- [What the task requires]: Give back all the data exactly, line by line.

- [Records to use]:
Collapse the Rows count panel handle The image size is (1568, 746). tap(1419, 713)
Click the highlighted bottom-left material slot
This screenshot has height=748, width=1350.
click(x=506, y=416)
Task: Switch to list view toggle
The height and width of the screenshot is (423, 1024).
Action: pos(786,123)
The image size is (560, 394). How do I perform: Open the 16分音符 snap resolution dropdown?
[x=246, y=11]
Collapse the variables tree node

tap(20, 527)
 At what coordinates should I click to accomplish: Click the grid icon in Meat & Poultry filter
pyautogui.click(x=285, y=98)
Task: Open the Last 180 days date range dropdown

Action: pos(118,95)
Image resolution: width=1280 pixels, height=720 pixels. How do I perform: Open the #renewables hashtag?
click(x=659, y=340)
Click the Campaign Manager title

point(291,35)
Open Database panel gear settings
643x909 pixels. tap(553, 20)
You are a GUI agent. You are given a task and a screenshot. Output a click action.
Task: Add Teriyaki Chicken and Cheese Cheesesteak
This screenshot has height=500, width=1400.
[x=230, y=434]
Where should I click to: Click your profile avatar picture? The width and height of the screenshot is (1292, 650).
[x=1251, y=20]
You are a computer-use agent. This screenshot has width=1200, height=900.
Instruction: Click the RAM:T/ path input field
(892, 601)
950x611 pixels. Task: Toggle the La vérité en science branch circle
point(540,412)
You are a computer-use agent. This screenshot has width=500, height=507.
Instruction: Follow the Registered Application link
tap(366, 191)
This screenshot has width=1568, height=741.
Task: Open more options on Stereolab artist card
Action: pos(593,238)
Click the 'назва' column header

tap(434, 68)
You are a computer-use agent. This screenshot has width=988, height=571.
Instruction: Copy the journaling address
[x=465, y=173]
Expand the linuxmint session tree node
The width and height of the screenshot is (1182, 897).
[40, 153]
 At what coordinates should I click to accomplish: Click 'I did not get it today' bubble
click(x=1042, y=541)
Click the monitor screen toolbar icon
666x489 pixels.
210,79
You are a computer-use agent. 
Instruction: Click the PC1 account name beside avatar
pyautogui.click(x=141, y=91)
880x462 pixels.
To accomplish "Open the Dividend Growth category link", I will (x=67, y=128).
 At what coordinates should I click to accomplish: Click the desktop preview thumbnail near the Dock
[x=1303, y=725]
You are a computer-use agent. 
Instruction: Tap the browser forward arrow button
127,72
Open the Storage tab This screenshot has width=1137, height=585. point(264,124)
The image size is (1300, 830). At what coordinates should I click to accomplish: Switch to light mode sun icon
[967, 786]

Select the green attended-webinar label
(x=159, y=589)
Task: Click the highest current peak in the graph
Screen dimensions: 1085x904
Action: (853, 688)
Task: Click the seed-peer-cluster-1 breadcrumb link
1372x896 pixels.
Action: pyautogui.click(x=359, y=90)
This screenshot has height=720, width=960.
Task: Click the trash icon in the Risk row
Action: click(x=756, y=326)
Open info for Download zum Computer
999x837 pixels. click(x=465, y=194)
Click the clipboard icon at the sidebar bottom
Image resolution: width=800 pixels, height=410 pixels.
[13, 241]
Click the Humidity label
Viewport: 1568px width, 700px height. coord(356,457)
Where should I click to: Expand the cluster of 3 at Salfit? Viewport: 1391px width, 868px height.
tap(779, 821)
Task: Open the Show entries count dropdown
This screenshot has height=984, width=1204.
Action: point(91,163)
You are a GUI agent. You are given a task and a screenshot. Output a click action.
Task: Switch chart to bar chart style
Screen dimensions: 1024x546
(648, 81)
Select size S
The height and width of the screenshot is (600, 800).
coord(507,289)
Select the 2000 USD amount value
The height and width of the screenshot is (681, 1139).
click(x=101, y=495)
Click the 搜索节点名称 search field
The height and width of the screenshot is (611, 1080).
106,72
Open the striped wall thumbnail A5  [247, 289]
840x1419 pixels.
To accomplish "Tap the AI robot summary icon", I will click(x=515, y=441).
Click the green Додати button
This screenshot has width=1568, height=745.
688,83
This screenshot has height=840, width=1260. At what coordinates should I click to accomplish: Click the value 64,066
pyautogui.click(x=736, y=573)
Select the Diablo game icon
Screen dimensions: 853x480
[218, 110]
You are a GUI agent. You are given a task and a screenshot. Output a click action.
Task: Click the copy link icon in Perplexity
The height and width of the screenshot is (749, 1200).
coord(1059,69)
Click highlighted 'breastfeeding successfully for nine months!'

- [Finished exercise]:
Collapse the Rows count panel handle The image size is (1568, 746). tap(1419, 713)
Click the highlighted bottom-left material slot
This screenshot has height=748, width=1350.
click(x=506, y=416)
Task: Switch to list view toggle
The height and width of the screenshot is (423, 1024).
Action: pos(786,123)
The image size is (560, 394). How do I perform: Open the 16分音符 snap resolution dropdown?
[x=246, y=11]
Collapse the variables tree node

tap(20, 527)
 At what coordinates should I click to accomplish: Click the grid icon in Meat & Poultry filter
pyautogui.click(x=285, y=98)
Task: Open the Last 180 days date range dropdown

Action: pos(118,95)
Image resolution: width=1280 pixels, height=720 pixels. How do I perform: Open the #renewables hashtag?
click(x=659, y=340)
Click the Campaign Manager title

point(291,35)
Open Database panel gear settings
643x909 pixels. tap(553, 20)
You are a GUI agent. You are given a task and a screenshot. Output a click action.
Task: Add Teriyaki Chicken and Cheese Cheesesteak
This screenshot has height=500, width=1400.
[x=230, y=434]
Where should I click to: Click your profile avatar picture? The width and height of the screenshot is (1292, 650).
[x=1251, y=20]
You are a computer-use agent. This screenshot has width=1200, height=900.
Instruction: Click the RAM:T/ path input field
(892, 601)
950x611 pixels. Task: Toggle the La vérité en science branch circle
point(540,412)
You are a computer-use agent. This screenshot has width=500, height=507.
Instruction: Follow the Registered Application link
tap(366, 191)
This screenshot has width=1568, height=741.
Task: Open more options on Stereolab artist card
Action: pos(593,238)
Click the 'назва' column header

tap(434, 68)
You are a computer-use agent. This screenshot has width=988, height=571.
Instruction: Copy the journaling address
[x=465, y=173]
Expand the linuxmint session tree node
The width and height of the screenshot is (1182, 897).
[40, 153]
 At what coordinates should I click to accomplish: Click 'I did not get it today' bubble
click(x=1042, y=541)
Click the monitor screen toolbar icon
666x489 pixels.
210,79
You are a computer-use agent. 
Instruction: Click the PC1 account name beside avatar
pyautogui.click(x=141, y=91)
880x462 pixels.
To accomplish "Open the Dividend Growth category link", I will (x=67, y=128).
 At what coordinates should I click to accomplish: Click the desktop preview thumbnail near the Dock
[x=1303, y=725]
You are a computer-use agent. 
Instruction: Tap the browser forward arrow button
127,72
Open the Storage tab This screenshot has width=1137, height=585. point(264,124)
The image size is (1300, 830). At what coordinates should I click to accomplish: Switch to light mode sun icon
[967, 786]

Select the green attended-webinar label
(x=159, y=589)
Task: Click the highest current peak in the graph
Screen dimensions: 1085x904
Action: (853, 688)
Task: Click the seed-peer-cluster-1 breadcrumb link
1372x896 pixels.
Action: pyautogui.click(x=359, y=90)
This screenshot has height=720, width=960.
Task: Click the trash icon in the Risk row
Action: click(x=756, y=326)
Open info for Download zum Computer
999x837 pixels. click(x=465, y=194)
Click the clipboard icon at the sidebar bottom
Image resolution: width=800 pixels, height=410 pixels.
[13, 241]
Click the Humidity label
Viewport: 1568px width, 700px height. coord(356,457)
Where should I click to: Expand the cluster of 3 at Salfit? Viewport: 1391px width, 868px height.
tap(779, 821)
Task: Open the Show entries count dropdown
This screenshot has height=984, width=1204.
Action: point(91,163)
You are a GUI agent. You are given a task and a screenshot. Output a click action.
Task: Switch chart to bar chart style
Screen dimensions: 1024x546
(648, 81)
Select size S
The height and width of the screenshot is (600, 800).
coord(507,289)
Select the 2000 USD amount value
The height and width of the screenshot is (681, 1139).
click(x=101, y=495)
Click the 搜索节点名称 search field
The height and width of the screenshot is (611, 1080).
106,72
Open the striped wall thumbnail A5  [247, 289]
840x1419 pixels.
To accomplish "Tap the AI robot summary icon", I will click(x=515, y=441).
Click the green Додати button
This screenshot has width=1568, height=745.
688,83
This screenshot has height=840, width=1260. At what coordinates should I click to accomplish: Click the value 64,066
pyautogui.click(x=736, y=573)
Select the Diablo game icon
Screen dimensions: 853x480
[218, 110]
You are a GUI agent. You are given a task and a screenshot. Output a click action.
Task: Click the copy link icon in Perplexity
The height and width of the screenshot is (749, 1200).
coord(1059,69)
Click highlighted 'breastfeeding successfully for nine months!'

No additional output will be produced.